If the COVID-19 pandemic had you looking at deep cuts on your movie list, perhaps you stumbled upon Heaven’s Gate, the money-losing 1980s western that clocked in at close to four hours running time, crippled the United Artists’ studio, and was described by reviewers as an unmitigated disaster. Turns out people don’t respond well when there is too much information in no discernable order.

pexels-andrea-piacquadio-3755755-2.jpgAs customer retention and growth from the customer base are receiving increased attention, it’s worth examining whether your customer success managers (CSMs) have what they need to guide customers. Are you, like the producers of Heaven’s Gate, giving them too much information in no discernable order? Data from the SiriusDecisions 2020 Customer-Facing Roles Survey indicates that the right content makes the difference in the ability of CSMs to meet customer expectations. Just as important: The right content reduces time wasted searching for material, which means B2B organizations are more likely to keep those CSMs around.

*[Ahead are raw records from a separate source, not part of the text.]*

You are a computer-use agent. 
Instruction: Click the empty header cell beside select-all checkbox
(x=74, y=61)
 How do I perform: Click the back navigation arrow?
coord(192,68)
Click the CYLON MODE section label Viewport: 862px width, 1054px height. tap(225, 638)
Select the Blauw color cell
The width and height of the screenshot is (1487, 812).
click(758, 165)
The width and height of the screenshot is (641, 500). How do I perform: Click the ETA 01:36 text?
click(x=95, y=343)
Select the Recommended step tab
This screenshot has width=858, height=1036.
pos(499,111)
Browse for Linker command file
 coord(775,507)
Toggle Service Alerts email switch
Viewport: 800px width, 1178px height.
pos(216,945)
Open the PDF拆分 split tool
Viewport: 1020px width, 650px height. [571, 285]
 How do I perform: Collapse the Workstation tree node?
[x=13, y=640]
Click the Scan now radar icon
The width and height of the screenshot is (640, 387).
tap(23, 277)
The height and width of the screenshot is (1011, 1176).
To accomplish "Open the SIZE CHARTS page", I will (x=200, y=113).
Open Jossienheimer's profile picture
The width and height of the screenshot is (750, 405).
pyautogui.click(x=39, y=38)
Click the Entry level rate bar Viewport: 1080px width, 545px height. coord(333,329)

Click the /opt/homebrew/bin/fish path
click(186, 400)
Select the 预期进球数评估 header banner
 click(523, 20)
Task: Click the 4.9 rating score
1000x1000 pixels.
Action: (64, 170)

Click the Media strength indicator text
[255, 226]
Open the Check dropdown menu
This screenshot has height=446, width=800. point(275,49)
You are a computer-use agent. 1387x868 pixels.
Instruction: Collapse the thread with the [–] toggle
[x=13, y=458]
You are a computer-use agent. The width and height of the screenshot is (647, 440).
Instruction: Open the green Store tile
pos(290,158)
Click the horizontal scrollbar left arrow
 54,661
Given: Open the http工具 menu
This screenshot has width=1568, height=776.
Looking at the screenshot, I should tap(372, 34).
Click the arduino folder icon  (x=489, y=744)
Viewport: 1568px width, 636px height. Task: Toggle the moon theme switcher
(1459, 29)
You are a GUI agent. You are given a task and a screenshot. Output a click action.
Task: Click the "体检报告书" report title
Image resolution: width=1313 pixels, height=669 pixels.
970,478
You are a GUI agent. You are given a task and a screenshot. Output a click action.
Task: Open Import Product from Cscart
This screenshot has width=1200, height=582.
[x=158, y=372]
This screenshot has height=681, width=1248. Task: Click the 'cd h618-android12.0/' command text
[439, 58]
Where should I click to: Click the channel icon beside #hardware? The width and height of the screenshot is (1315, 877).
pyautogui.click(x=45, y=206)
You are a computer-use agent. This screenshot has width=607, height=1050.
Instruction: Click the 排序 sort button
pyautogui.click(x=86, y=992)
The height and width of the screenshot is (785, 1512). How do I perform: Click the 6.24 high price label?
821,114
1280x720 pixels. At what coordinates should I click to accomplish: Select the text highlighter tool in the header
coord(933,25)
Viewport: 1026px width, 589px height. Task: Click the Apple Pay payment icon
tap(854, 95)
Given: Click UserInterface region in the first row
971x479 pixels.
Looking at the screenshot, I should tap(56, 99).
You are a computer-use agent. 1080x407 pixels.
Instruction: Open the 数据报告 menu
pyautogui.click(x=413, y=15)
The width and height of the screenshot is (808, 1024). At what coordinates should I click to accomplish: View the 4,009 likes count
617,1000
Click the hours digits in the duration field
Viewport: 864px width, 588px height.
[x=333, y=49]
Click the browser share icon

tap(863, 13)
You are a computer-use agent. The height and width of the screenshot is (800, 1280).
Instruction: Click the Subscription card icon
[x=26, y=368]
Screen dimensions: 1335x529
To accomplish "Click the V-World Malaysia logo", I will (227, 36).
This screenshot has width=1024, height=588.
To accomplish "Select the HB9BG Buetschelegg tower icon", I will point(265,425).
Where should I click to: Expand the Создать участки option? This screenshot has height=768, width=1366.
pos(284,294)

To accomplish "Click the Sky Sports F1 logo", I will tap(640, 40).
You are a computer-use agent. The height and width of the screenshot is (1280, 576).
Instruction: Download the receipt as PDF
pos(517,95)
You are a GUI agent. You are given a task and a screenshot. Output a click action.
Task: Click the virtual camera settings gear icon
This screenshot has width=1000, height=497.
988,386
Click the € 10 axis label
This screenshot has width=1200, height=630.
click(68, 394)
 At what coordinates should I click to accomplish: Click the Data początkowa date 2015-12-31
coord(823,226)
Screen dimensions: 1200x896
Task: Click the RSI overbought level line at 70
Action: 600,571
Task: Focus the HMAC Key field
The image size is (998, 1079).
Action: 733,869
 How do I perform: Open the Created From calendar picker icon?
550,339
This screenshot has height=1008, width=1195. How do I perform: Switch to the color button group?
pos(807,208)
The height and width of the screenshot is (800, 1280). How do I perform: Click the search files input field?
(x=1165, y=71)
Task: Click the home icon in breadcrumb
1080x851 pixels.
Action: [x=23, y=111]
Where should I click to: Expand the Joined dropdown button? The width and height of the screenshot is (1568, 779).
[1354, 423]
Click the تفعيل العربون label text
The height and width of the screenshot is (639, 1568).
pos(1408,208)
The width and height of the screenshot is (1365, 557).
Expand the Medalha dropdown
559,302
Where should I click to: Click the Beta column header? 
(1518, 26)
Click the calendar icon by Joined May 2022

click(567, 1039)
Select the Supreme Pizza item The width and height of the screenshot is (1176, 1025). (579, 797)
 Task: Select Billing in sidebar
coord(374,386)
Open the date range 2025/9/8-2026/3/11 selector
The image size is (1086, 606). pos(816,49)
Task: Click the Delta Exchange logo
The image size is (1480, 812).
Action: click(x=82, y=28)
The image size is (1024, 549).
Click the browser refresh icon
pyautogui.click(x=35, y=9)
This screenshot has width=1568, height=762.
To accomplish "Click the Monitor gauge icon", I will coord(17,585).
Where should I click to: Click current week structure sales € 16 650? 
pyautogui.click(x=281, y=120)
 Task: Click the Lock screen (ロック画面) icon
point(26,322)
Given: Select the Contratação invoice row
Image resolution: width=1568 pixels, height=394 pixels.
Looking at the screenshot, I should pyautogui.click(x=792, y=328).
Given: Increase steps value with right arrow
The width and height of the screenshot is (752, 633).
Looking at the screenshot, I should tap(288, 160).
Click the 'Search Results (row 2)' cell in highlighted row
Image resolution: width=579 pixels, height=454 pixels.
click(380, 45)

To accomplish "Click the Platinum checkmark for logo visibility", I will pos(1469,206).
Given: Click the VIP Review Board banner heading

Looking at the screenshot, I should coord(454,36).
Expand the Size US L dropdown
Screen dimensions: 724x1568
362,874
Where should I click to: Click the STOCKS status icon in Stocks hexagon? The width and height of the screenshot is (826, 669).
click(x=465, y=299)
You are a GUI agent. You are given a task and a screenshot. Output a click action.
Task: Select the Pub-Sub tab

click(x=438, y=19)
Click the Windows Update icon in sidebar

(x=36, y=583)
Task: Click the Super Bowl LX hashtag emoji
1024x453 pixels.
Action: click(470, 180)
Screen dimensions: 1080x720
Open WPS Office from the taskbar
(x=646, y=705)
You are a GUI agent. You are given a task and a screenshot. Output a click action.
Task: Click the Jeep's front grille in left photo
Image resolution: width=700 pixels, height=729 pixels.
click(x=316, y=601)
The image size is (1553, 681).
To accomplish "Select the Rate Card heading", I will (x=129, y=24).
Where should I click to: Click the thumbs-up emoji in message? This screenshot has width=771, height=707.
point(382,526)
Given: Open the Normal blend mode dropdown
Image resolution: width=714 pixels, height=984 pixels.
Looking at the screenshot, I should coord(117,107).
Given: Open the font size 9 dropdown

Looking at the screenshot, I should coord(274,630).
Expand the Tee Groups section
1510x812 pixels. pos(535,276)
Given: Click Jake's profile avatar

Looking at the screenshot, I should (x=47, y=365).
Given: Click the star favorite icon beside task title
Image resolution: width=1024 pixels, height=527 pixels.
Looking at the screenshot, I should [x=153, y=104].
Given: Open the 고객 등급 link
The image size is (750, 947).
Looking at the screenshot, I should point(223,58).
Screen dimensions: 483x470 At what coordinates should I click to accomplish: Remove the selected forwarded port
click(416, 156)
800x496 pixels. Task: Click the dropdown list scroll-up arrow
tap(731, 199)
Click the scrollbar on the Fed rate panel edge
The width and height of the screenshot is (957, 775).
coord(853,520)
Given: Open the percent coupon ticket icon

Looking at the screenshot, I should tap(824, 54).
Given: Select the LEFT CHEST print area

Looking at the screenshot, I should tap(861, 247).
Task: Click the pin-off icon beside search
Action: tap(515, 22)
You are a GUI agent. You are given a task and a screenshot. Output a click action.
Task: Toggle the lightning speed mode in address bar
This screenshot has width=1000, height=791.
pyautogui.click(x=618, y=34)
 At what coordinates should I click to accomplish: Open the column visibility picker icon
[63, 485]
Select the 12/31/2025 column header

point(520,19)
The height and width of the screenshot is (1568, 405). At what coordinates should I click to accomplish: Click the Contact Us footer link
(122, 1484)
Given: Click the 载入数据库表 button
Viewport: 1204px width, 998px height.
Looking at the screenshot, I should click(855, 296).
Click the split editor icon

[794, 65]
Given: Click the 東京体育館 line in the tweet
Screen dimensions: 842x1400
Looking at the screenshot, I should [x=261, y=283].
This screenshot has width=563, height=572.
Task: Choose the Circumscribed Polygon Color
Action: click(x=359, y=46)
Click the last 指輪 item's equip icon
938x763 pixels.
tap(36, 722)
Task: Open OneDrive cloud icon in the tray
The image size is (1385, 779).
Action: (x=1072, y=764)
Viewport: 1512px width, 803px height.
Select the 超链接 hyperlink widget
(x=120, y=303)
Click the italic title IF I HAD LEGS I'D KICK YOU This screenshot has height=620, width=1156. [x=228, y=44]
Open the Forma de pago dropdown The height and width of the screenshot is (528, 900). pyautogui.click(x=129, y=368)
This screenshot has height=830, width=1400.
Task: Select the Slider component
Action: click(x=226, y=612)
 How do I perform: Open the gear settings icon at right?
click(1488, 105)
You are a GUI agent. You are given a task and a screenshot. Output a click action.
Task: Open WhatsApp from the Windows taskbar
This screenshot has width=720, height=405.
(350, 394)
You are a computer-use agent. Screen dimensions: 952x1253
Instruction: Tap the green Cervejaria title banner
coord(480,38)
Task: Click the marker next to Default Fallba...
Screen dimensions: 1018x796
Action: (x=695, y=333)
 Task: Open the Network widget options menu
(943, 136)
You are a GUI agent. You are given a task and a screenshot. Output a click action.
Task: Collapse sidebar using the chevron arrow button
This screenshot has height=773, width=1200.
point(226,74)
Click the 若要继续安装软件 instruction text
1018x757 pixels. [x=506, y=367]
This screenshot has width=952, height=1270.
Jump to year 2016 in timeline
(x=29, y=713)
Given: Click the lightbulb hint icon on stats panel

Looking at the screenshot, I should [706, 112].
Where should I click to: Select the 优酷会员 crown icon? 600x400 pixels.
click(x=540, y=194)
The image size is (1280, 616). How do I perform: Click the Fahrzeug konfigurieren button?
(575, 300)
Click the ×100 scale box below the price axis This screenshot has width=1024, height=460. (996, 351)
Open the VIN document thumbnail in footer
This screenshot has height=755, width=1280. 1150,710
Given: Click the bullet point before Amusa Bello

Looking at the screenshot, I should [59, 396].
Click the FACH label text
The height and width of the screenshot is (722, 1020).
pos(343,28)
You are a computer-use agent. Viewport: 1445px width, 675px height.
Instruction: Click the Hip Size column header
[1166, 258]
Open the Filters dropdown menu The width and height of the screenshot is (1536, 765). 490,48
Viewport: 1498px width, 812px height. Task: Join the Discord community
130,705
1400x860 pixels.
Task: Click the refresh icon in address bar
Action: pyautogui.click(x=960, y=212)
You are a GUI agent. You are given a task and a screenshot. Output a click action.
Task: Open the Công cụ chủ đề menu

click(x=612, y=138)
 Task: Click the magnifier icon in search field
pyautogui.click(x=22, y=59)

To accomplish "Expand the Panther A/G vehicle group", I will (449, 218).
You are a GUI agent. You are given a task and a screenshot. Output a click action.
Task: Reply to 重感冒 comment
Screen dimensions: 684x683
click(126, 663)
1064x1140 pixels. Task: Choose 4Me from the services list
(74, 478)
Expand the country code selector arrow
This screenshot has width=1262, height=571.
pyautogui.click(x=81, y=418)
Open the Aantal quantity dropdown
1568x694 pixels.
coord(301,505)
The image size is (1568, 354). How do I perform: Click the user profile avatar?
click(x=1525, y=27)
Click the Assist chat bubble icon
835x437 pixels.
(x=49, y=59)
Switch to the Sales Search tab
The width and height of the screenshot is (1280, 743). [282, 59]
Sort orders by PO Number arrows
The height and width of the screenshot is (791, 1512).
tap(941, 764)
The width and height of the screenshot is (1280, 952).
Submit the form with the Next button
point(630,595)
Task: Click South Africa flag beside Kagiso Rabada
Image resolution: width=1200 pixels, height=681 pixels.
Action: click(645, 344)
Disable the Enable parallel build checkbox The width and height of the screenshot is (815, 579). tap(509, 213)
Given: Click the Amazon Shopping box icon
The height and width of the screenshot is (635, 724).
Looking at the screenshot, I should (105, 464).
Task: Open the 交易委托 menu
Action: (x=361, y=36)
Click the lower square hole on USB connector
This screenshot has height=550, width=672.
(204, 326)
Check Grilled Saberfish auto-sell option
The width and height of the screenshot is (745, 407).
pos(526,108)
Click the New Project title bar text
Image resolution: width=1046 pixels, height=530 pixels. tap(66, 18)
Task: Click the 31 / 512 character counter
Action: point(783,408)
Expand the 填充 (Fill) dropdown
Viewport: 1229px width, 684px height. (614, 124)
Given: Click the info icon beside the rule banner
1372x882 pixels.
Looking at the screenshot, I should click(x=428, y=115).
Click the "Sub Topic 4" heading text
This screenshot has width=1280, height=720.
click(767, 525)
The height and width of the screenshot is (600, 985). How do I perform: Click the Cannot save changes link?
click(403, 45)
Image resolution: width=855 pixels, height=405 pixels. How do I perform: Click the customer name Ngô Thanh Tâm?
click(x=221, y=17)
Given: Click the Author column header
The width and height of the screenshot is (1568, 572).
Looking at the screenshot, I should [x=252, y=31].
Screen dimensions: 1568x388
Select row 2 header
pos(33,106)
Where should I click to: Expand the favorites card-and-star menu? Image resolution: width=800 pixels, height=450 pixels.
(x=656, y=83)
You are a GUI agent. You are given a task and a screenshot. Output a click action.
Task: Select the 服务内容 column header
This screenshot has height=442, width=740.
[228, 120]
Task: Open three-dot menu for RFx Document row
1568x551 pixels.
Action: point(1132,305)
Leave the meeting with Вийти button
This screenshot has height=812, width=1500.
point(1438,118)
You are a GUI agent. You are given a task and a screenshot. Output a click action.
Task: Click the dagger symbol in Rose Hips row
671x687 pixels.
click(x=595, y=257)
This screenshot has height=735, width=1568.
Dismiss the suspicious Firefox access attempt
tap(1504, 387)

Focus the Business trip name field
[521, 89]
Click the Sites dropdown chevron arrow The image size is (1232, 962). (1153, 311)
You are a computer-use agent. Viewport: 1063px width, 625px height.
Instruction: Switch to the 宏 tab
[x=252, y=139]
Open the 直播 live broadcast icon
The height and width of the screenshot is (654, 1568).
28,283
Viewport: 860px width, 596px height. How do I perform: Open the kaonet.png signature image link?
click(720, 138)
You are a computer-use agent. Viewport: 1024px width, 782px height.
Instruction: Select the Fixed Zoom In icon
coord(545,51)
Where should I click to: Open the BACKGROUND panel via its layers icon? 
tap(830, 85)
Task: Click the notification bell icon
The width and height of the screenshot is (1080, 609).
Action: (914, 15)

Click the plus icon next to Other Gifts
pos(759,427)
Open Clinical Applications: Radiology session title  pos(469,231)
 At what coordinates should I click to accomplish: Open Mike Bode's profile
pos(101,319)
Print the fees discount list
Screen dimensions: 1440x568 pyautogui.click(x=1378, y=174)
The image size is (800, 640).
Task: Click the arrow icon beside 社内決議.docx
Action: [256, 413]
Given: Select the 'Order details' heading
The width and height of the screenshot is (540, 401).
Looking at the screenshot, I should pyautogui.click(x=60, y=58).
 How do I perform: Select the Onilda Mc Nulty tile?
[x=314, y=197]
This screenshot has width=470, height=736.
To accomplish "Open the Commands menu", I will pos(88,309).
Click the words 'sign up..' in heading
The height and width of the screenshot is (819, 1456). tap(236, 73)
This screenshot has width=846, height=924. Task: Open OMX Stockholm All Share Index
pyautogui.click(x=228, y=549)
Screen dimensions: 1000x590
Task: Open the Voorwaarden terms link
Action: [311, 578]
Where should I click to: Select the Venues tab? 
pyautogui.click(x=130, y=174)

The Right Content Enables Customer Retention

Customer success leaders participating in our survey indicated myriad challenges related to content, including finding quality content, understanding customer personas, connecting offerings to buyer needs and challenges, and differentiating offerings from the competition. High-performing customer success leaders, as measured by the percentage of their direct reports meeting KPIs, were nearly 30% more likely than lower performers to report that their companies provide consistent training, tools, and content for their teams.

What do customer success leaders need for their teams to be successful? They need content that helps busy CSMs get up to speed. Skills gaps and time to new hire competency were among the most cited challenges to attaining goals such as retention and customer satisfaction. Only customer turnover ranked higher.  Additionally, these customer success leaders cited collaboration with peers and on-the-job learning, self-paced e-learning, and classroom training as the most effective ways to absorb information. This reinforces the importance of practical, easily digested content that can be managed with flexibility and applied in real-life customer situations.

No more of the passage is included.